Set exercise:
Please show every line of the material below that contains the string "computer", matching case exactly.

Item position entries
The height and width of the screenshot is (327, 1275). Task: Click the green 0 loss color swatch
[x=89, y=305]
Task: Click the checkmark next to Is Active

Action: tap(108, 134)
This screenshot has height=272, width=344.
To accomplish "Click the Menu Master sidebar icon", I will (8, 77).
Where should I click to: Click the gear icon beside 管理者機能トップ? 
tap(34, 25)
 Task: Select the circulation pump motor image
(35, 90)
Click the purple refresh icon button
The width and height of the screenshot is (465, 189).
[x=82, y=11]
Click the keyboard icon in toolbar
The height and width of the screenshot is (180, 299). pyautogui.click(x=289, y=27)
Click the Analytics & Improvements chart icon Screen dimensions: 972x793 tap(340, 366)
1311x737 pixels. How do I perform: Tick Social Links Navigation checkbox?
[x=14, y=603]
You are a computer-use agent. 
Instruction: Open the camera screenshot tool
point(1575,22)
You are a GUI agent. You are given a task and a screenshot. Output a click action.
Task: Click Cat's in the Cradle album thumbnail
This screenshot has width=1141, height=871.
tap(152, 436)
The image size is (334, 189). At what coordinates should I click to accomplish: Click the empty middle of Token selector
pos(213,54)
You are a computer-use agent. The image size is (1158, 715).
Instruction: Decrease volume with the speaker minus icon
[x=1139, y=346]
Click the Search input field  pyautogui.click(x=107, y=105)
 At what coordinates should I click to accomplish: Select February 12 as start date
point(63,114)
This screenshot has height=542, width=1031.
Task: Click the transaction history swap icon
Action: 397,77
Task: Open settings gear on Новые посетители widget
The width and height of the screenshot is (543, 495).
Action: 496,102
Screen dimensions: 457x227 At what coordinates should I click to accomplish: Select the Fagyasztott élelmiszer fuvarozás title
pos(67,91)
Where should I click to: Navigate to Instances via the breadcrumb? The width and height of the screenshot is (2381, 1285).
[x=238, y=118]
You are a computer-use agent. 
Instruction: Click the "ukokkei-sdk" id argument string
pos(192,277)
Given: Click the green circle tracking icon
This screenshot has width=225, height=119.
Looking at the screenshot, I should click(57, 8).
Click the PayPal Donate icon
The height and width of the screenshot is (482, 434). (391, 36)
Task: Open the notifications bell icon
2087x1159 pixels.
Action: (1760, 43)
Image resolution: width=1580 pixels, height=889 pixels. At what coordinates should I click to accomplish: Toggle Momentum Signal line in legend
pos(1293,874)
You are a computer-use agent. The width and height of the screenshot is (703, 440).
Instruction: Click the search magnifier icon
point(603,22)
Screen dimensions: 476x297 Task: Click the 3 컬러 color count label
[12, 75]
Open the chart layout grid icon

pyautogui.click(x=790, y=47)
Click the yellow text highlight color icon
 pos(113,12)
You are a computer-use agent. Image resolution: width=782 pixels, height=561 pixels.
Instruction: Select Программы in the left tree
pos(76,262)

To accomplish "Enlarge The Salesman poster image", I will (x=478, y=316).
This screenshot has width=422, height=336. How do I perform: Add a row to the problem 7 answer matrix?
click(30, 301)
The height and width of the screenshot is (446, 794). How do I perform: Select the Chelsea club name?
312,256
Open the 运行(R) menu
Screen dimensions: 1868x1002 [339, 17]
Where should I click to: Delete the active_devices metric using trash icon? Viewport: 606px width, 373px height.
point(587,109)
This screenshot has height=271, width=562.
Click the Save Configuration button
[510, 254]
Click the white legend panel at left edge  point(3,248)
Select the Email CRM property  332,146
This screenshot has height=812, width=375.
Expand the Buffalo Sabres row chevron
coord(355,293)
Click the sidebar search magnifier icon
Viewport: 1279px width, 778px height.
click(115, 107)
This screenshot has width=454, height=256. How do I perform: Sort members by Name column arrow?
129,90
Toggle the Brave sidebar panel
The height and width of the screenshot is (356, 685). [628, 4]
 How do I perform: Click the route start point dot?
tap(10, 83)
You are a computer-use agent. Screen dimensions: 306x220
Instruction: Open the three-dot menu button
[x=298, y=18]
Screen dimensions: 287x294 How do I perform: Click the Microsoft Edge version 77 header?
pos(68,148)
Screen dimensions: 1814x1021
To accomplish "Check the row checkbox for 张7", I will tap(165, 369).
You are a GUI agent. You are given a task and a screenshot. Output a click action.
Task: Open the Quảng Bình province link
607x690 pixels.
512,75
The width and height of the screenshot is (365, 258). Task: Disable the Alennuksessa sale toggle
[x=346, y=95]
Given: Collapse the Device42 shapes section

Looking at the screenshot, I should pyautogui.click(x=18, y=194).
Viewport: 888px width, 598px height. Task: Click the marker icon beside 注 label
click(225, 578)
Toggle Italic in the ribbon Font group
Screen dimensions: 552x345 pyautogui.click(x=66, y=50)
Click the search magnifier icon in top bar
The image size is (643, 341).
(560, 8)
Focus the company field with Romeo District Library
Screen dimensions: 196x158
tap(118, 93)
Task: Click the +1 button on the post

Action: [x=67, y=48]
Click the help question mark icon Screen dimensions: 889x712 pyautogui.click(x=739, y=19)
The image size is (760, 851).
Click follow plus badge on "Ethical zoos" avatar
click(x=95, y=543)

Full response:
You are a computer-use agent. 
You are a computer-use agent. The image size is (1158, 715).
You are a computer-use agent. 
You are a computer-use agent. The width and height of the screenshot is (703, 440).
You are a computer-use agent. Image resolution: width=782 pixels, height=561 pixels.
You are a computer-use agent. Screen dimensions: 306x220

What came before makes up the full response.